Return On Investment

make it worth the effort


ROI, or Return on Investment, stands as a valuable metric for strategic planning. The core idea is simple: maximize the value you gain over time while minimizing the costs incurred to achieve that value. By quantifying this trade-off, you can keep your focus on activities or tasks that contribute the most value to your organization, project, customers, or even your personal life.

The basic formula to calculate ROI is: Value Gained / Cost of activity.

In business, evaluating the “Value” and “Cost” of activities and projects is a common challenge. Simplifying this, we often use the metric “money earned / money invested” to measure the desirability of an endeavour. While this approach is undoubtedly useful, it doesn’t capture all the gains, some of which are intangible. There are those that attempt to assign monetary value to everything, but this can be ethically challenging.

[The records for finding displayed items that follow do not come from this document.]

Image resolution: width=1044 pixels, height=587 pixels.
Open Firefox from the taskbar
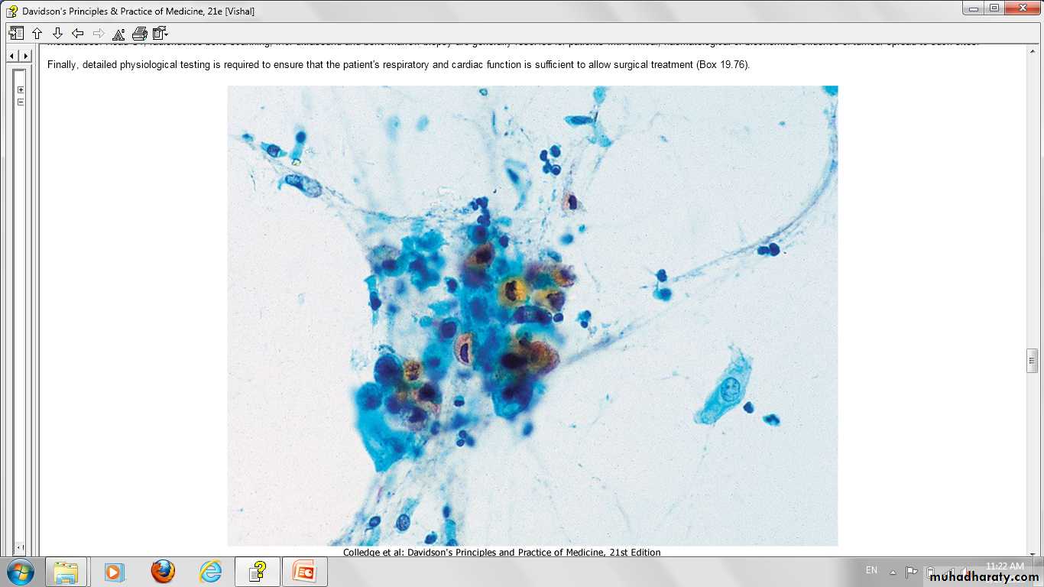click(x=162, y=571)
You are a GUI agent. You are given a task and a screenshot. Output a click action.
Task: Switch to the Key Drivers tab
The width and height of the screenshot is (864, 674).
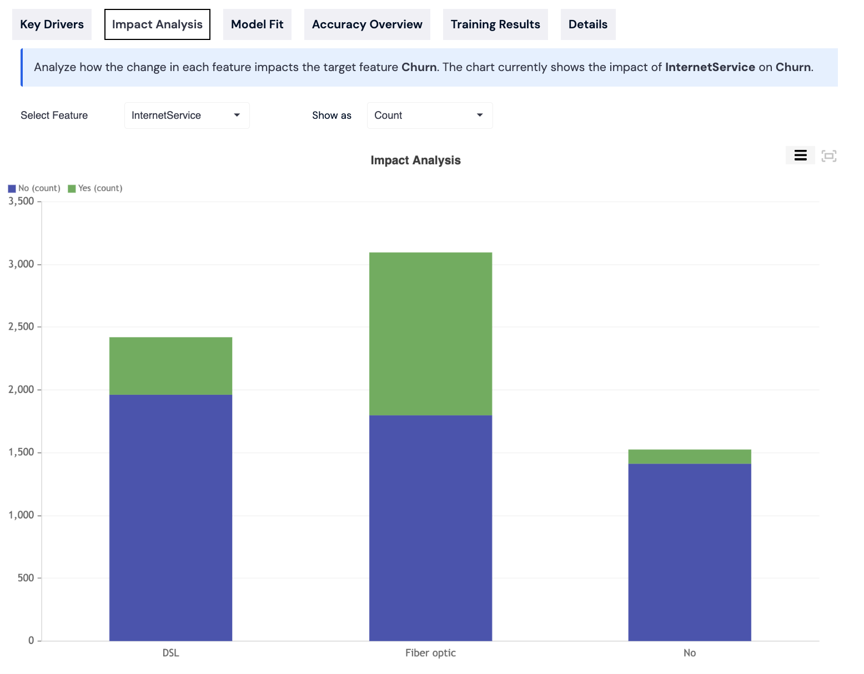(x=52, y=24)
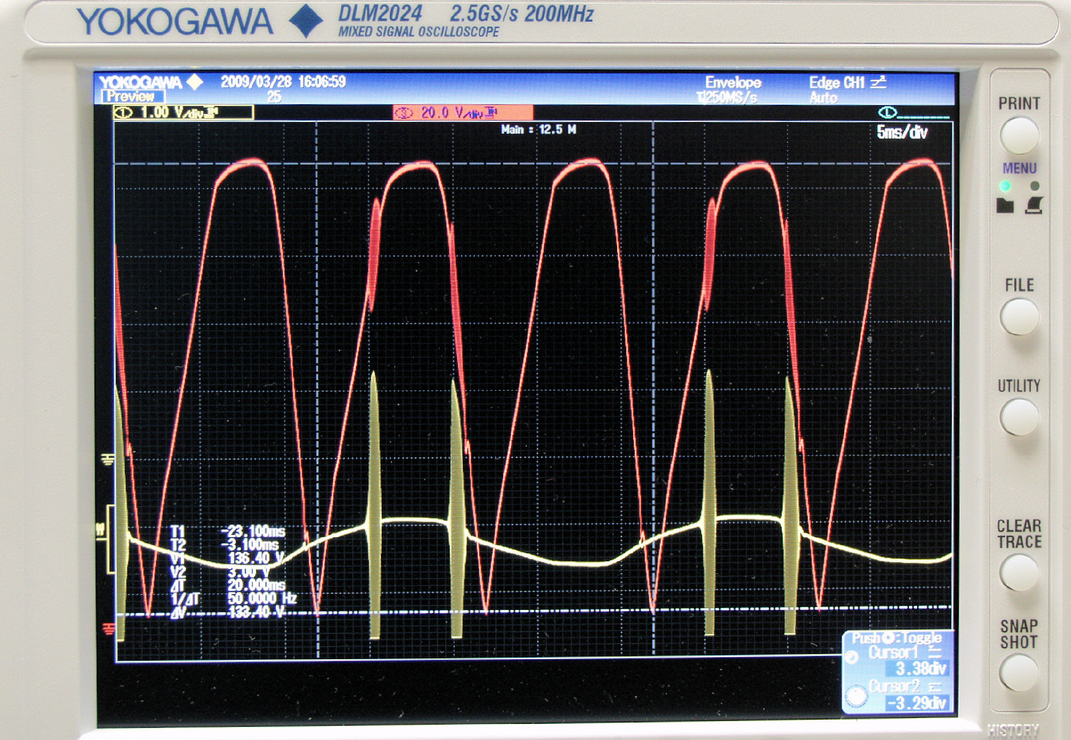
Task: Click the lit green file indicator LED
Action: pos(1005,186)
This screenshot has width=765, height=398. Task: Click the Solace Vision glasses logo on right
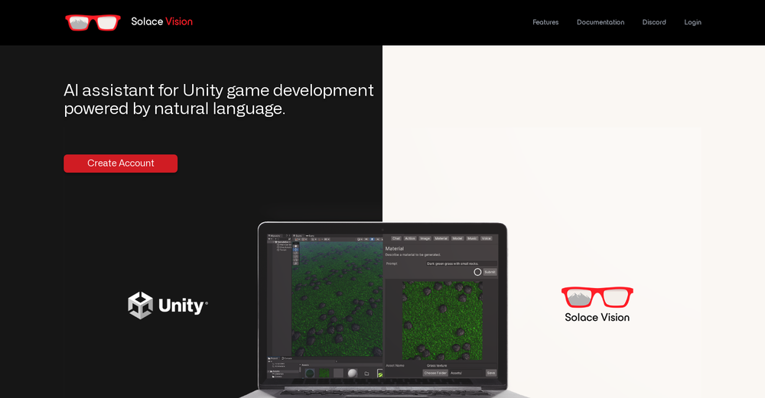click(597, 296)
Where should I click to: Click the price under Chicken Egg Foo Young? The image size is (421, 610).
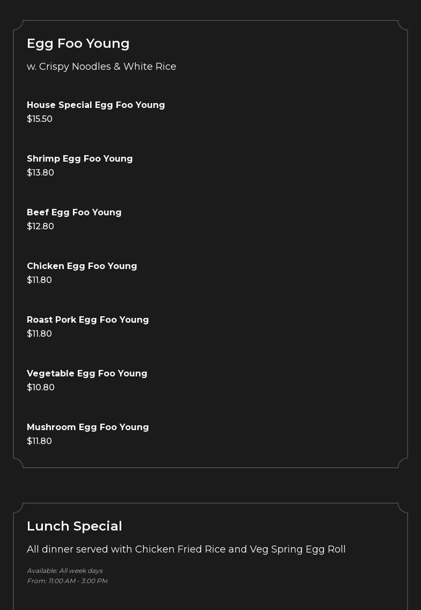click(40, 280)
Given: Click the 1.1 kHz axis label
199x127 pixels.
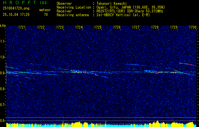Looking at the screenshot, I should click(x=3, y=41).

Consider this: How can you put a price on a human life or quantify the positive impact on someone’s self-esteem and daily life? These questions venture into deep philosophical territory, which we won’t delve into further here. What’s essential to remember is that there’s often more to gain from a project or activity than just money. Even if we could quantify these “intangible” gains, predicting the future remains impossible. Therefore, the definition of “value gained” will always be subjective.

While subjectivity is an inherent aspect of any forecasting approach, it doesn’t undermine the empirical method of analysing trade-offs. Statistics provide a formalized means of comparing different situations and contexts, aiding individuals and organizations in shaping their strategies. The true value of statistics doesn’t lie in the absolute numbers they offer but in how we interpret them and the actions we take based on that interpretation.

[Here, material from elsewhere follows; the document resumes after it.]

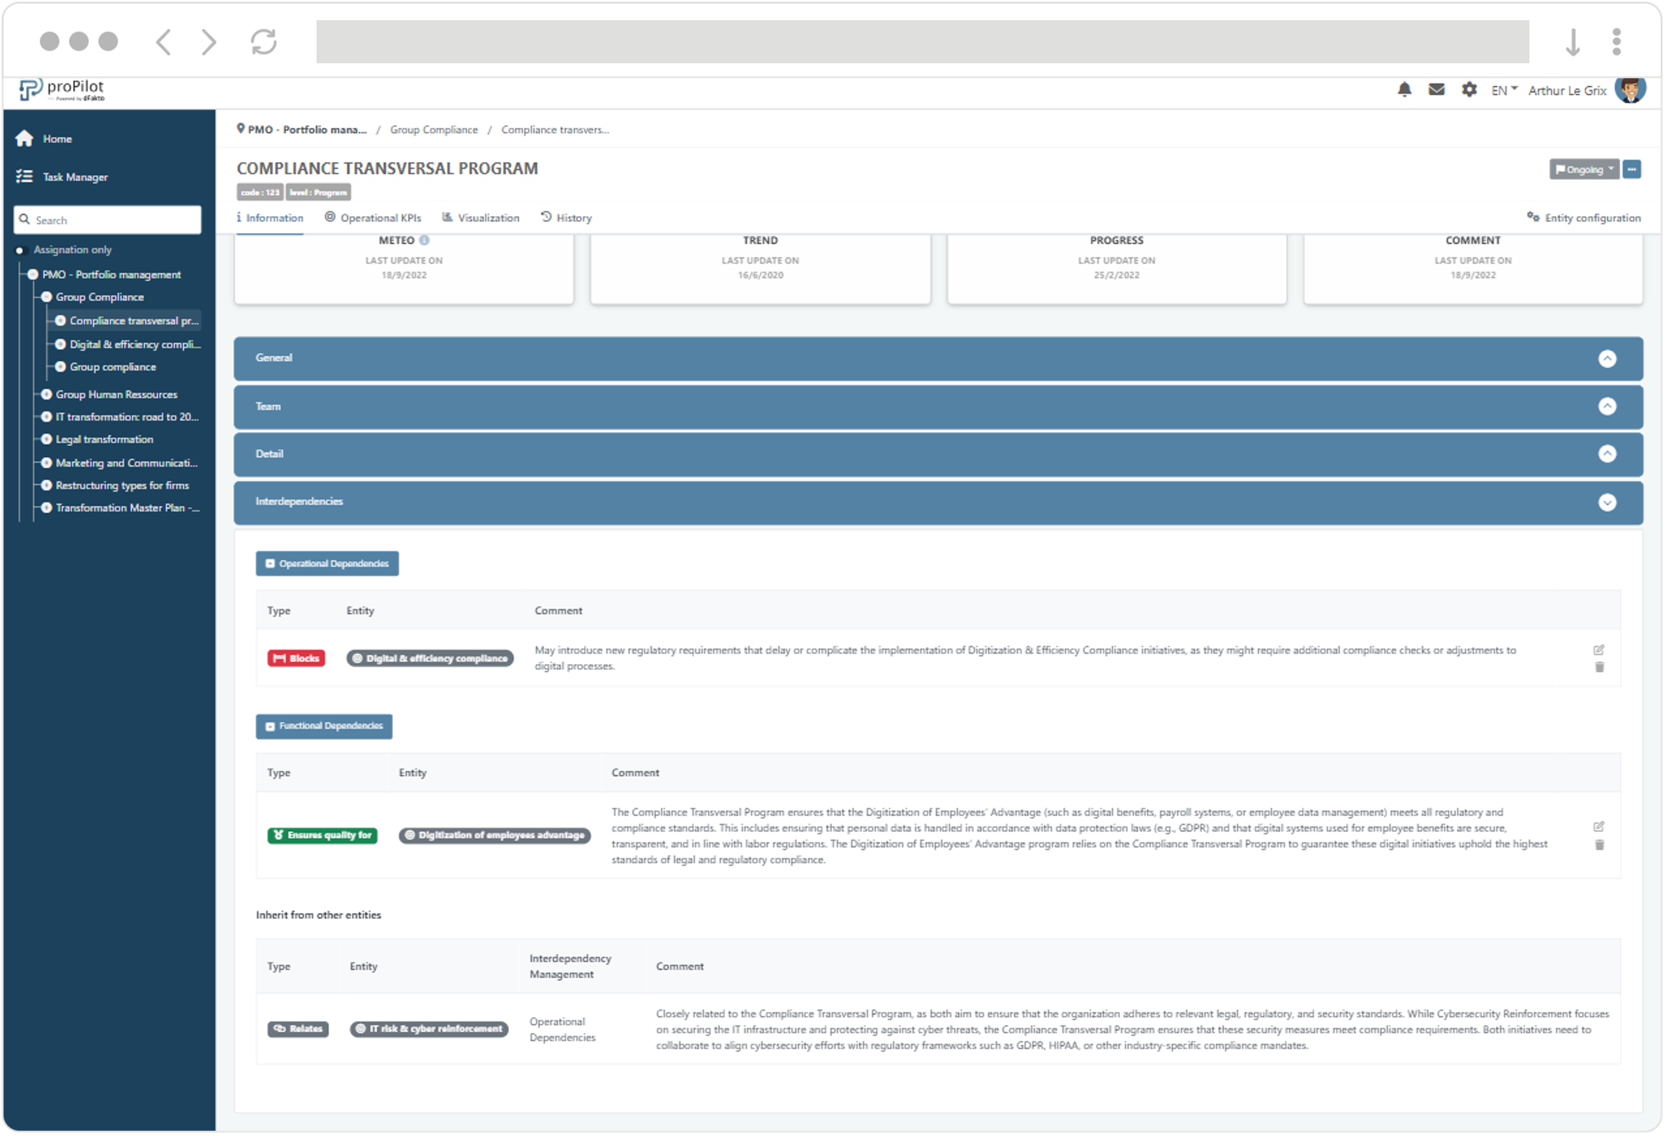Click the Digital & efficiency compliance entity badge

The same applies to metrics like ROI. ROI should be seen as one of many tools that guide decision-making. Nevertheless, it’s crucial to understand that the power of ROI lies in your ability to interpret the data and make informed decisions. The persons defining what “value” and “cost” mean for their context ultimately decide what factors to include in their strategic decision-making process. Hence, the effectiveness of the ROI metric hinges on the contextual knowledge and expertise of the individual or group defining its inputs.


Say you are a manager and have three different projects that your team could work on. Each of them has been analysed, and has an estimated future income and estimated development cost assigned to them. You can choose one of these for your team to work on:

  • Option 1: Estimated income = 15'000 EUR ; Estimated costs = 5'000 EUR
  • Option 2: Estimated income = 1'850'000 EUR ; Estimated costs = 750'000 EUR
  • Option 3: Estimated income = 1'000 EUR ; Estimated costs = 200 EUR

The expected Return On Investment for each of these options are:

  • Option 1: ROI = 200%
  • Option 2: ROI = 146%
  • Option 3: ROI = 400%

From this we see that option 3 provides the most bang-for-buck. If we only consider ROI, you want to go ahead and work on that one first.